I think the biggest problem with Pluto is that it doesn't have a coherent politic. Having an incoherent politic isn't normally a death knell for manga but you can't do that in an intensely political manga with a war in the Middle East and weapons of mass destruction.
Pluto, by the way, ends up making the Middle Eastern country (Persia, aka Iran) actually guilty of making the weapon of mass destruction. Here I'm going to conflate Iraq and Iran a little, because Pluto is ostensibly about Iran/Persia but the real life invasion was against Iraq. Why was Iraq invaded? Because Bush and his goons said there were WMDs. Why was Persia invaded? Because "Thracia" suspects it of building a WMD. In real life Iraq famously didn't have WMDs! In Pluto, Persia did! The big reveal is that a huge bomb was buried under the sand. Lies! Damned lies. How big of a hawk do you have to be to fantasize about Iraq actually having WMDs and thus deserved its destruction?
You then have these 7 strongest robots some of whom actually killed humans and participated in the destruction of the Middle East, and we're supposed to feel sorry for them? It's absurd.
To which Pluto says: Nothing will be born from hatred. I.e., I know I destroyed your country and killed everyone but let bygones be bygones. Well, convenient for the US then, I mean, for Thracia to say. "Nothing will be born from hatred" is bad because it is a lesson in a children's book. It doesn't say anything about the underlying conflict. There was in fact no sense of an underlying conflict except that a war spawned from thin air for the usual purposes of "restoring democracy" with vague nefarious goals. No, conflicts are fought over resources, land, oil, water. They're fought to sustain war machines for countries whose economy relies on the production and sale of weapons. Pluto is clever enough to realize that "restoring democracy" is a lie but it still doesn't know the truth. If offers no truth. Hatred is not why we fight. It doesn't understand why we fight.
Then there's the part about robot equality too. Robot equality has always been made an analogy of the struggle against racism, but it does not help that there is such backlash against AI now. Now that AI has "arrived," we can see all too well how completely inadequate AI is, how a human mind is never going to be replicated by programming, how this particular strain of science fiction had failed to anticipate how AI would change the world. AI is changing the world, but not in the way that Pluto anticipated. There is visceral hatred against AIs, but it's all deserved. And the analogy to racism now feels cheap, presumptuous, deceiving. The reach for the analogy to racism is furthermore perfunctory and unearned because racism doesn't really figure into the larger story at all, even though in the real world the Iraq war produced insane levels of racism, but of course the real world racism was against people in the Middle East and not an abstracted robot population.
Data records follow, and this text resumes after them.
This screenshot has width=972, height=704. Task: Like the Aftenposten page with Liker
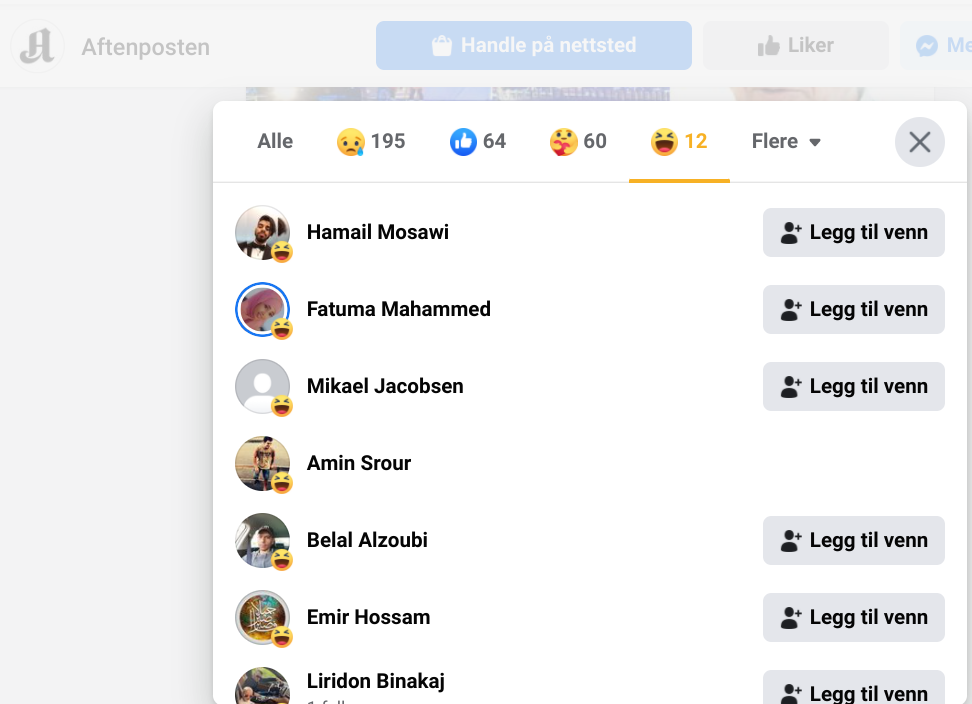(795, 46)
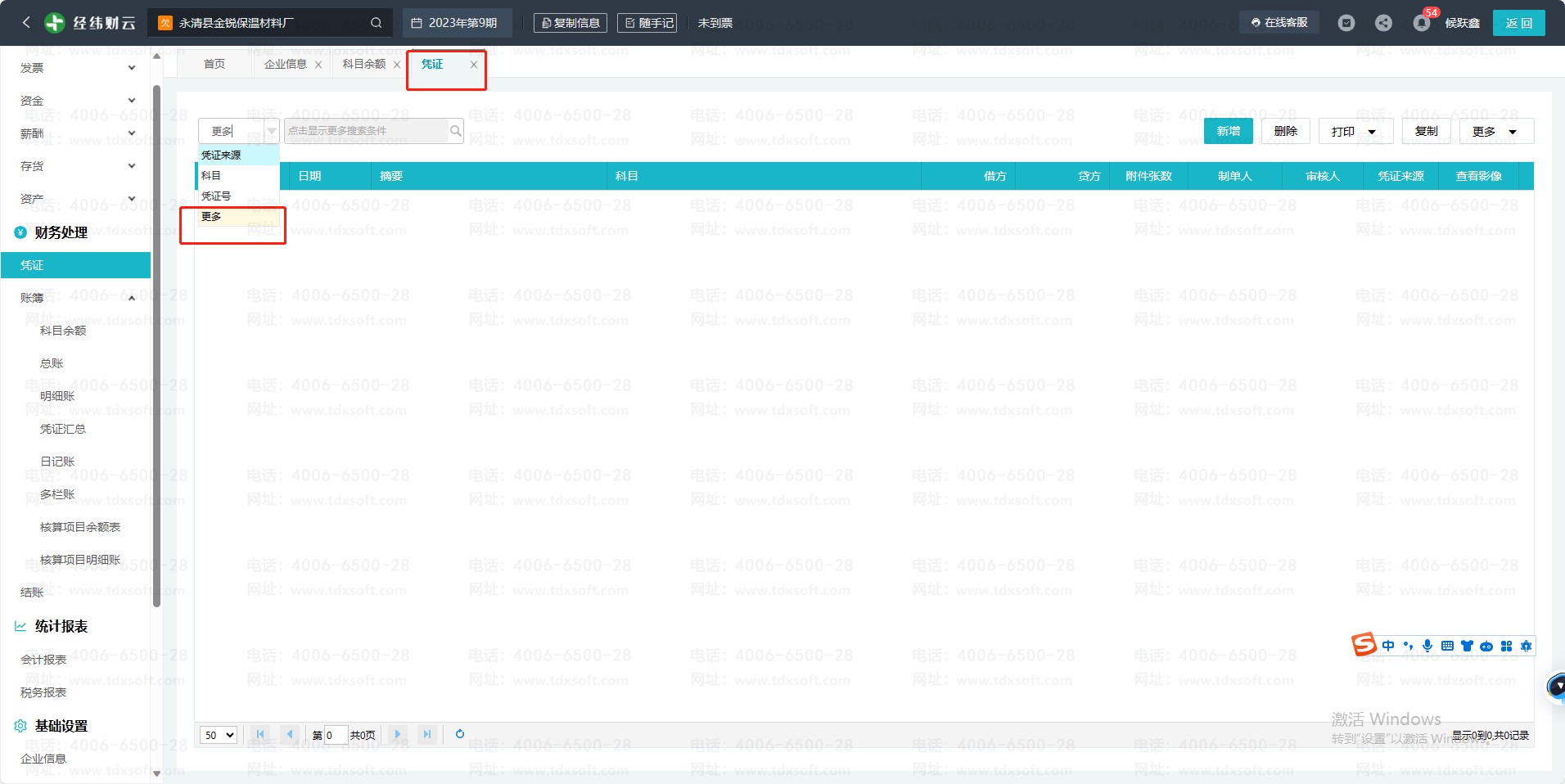Close the 科目余额 tab

(397, 65)
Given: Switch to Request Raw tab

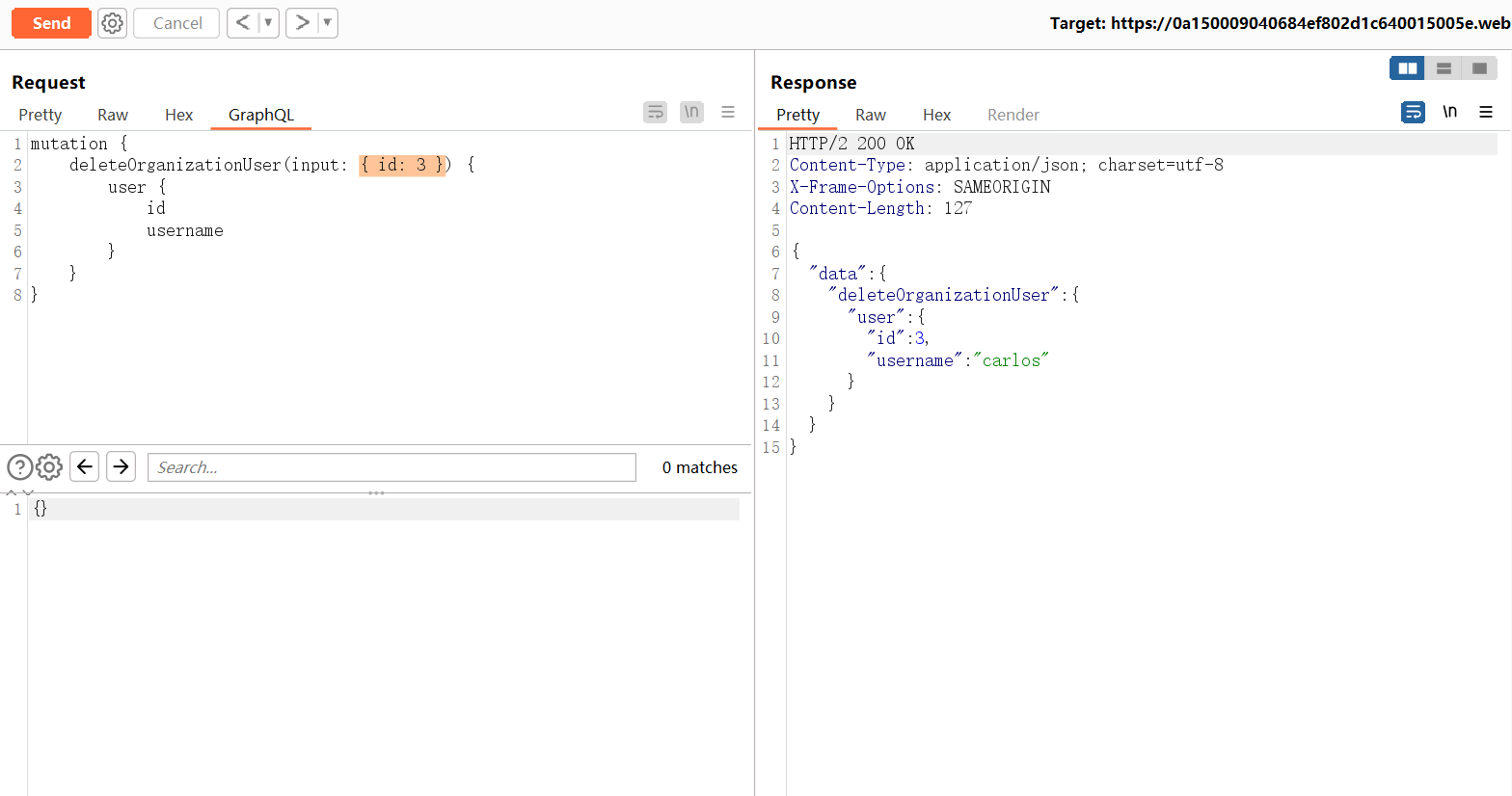Looking at the screenshot, I should coord(113,115).
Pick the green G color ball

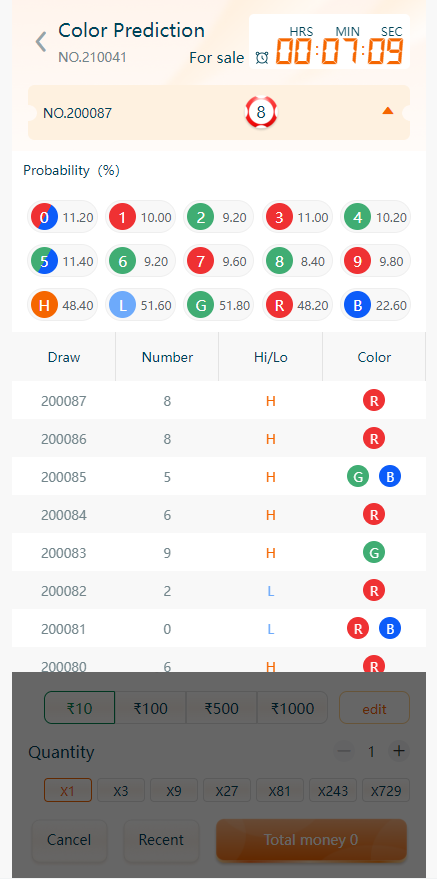click(x=201, y=306)
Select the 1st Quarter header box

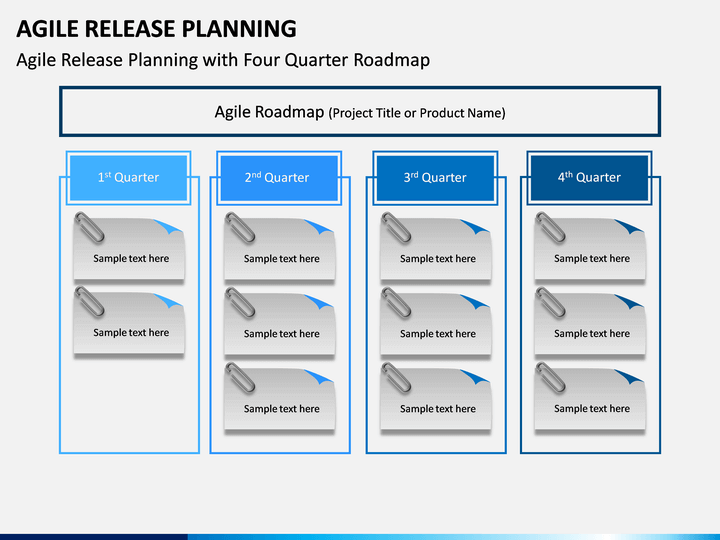point(129,178)
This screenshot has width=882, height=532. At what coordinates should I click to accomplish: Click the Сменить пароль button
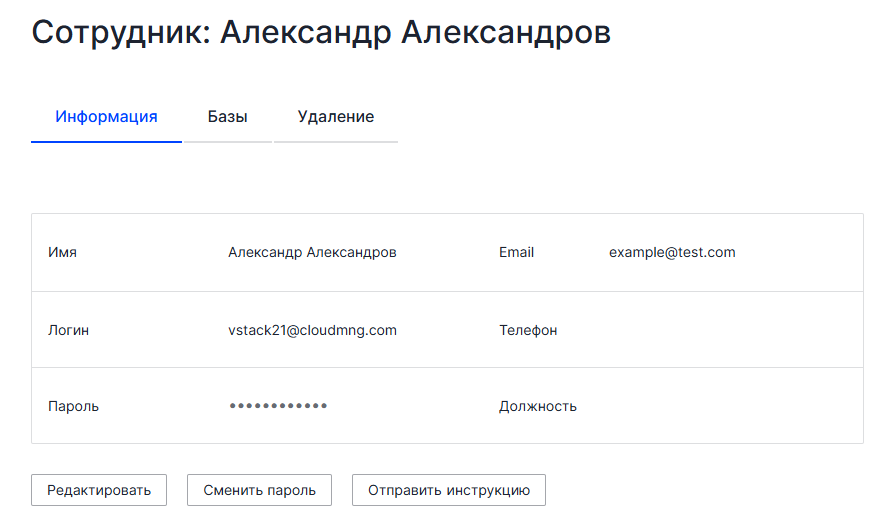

Crazy how much a manga has aged in twenty years. Pluto was published in 2003. The US invaded Iraq in 2003.
How was Urasawa to know that there was no weapon of mass destruction? But doesn't it seem silly now that they insisted a nuclear bomb sat buried underneath the sand?
Isn't it a little sickening that someone whose entire family was destroyed is told that "nothing will be born from hatred"? Pluto wants to have its cake and eat it too. It wants a tidy, heroic story and yet to also toy with international politics. It wants pathos for people on both sides of the war, the aggressors and the trampled upon. Who is worse? Insurgents who kill people they hate, or soldiers who kill strangers?
Look, no matter what your stance on the Iraq war is I think the vapidity of "nothing will be born from hatred" will annoy you. For me, I'm a leftie, so I recall that classic Alexander Cockburn habit of asking people if their hate is pure. Yes, hate can be justified, desirable, and good. Should war crime perpetrators not be hated? When they kill a million people in Iraq what kind of person would I be if I don't hate every single one of Bush, Cheney and them? I hate them, I hate them, I hate them. I don't know, maybe I'm stupid sensitive to the Iraq war since it happened at a formative time of my life, and Pluto didn't sign up to make a statement about the most defining conflict of the twenty-first century. But why invoke the most defining conflict of the twenty-first century if you didn't have a damn good statement to make about it? Fullmetal Alchemist certainly was better prepared for having started publication in the same year. There is no excuse for having a vapid, wishy-washy moral about Iraq.